Steven Heim, managing director and director of ESG research and shareholder engagement at Boston Common Asset Management, said: "Assuming hydraulic fracturing is going to continue to be used in some form, investors need to have greater certainty in the marketplace as to industry practices and government regulation.

"Currently, there is no such certainty, and that is really why investors are speaking up. The marketplace has spoken: The best course here for investors, the environment and human health will be if all shale gas extractors wake up, get the message and use these tools to do it right."

The guidelines - 'Extracting the facts: An investor guide to disclosing risks from hydraulic fracturing operations' - is organised around 12 core goals including the following:

• Manage risks transparently and at board level
• Reduce surface footprint
• Assure well integrity
• Reduce and disclose all toxic chemicals
• Protect water quality by rigorous monitoring
• Minimise fresh water use
• Prevent contamination from waste water
• Minimise and disclose air emissions
• Prevent contamination from solid waste and sludge residuals
• Assure best in class contractor performance
• Secure community consent
• Disclose fines, penalties and litigation

Richard Liroff, executive director at the Investor Environmental Health Network, added: "We are encouraging a corporate race to the top in adopting best practices. The best-practices guide backed by major investors offers both currently achievable goals - such as minimising fresh water use - and more aspirational goals - such as virtually eliminating toxic chemicals from fracturing operations.

"The guide cites practices that are already used by 17 companies. Many companies will save money and lower risks, providing business, environmental and community benefits."

Investors are seeking action from the industry due to the increasing level of uncertainty about fracking. 

Examples of the impacts include the following:

• Spreading moratoria and bans compromise development prospects. Recent restrictions on the industry include moratoria in New York State and Delaware River Basin Commission, a moratorium in the Province of Quebec in Canada and outright bans in France and Bulgaria. Shell has estimated that two-fifths of its New York State acreage could be off-limits due to pending rules on fracking in that state. Chevron's exploration license in Bulgaria has been cancelled.

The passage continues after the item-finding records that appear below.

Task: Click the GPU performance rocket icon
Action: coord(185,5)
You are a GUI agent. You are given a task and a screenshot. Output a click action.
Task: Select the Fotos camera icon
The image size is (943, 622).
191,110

• Inconsistent practices making it impossible for investors to make informed choices. While some companies have voluntarily increased disclosures - particularly around chemicals used in fracking - there is no systematic reporting on risk management and reduction steps, which means investors may lack information critical to evaluating energy companies engaged in shale gas extraction.

• Growing shareholder unrest. Investor concern is evident in high levels of shareholder votes supporting requests for more fracking disclosure. In the 2010 and 2011 proxy seasons, 21 shareholder resolutions at 16 companies received strong support. Most of the remaining resolutions were withdrawn in the course of discussions with companies, which either took positive action or pledged to do so in the near future.

Among the 55 investors supporting the guidelines are APG (Netherlands), the Australian Council of Superannuation Investors, Calvert Investments (US), Catholic Super (Australia), Dexia Asset Management (Belgium), Domini Social Investments (US), Ethos (Switzerland), Governance for Owners (UK), Pax World Funds (US) and Trillium Asset Management (US).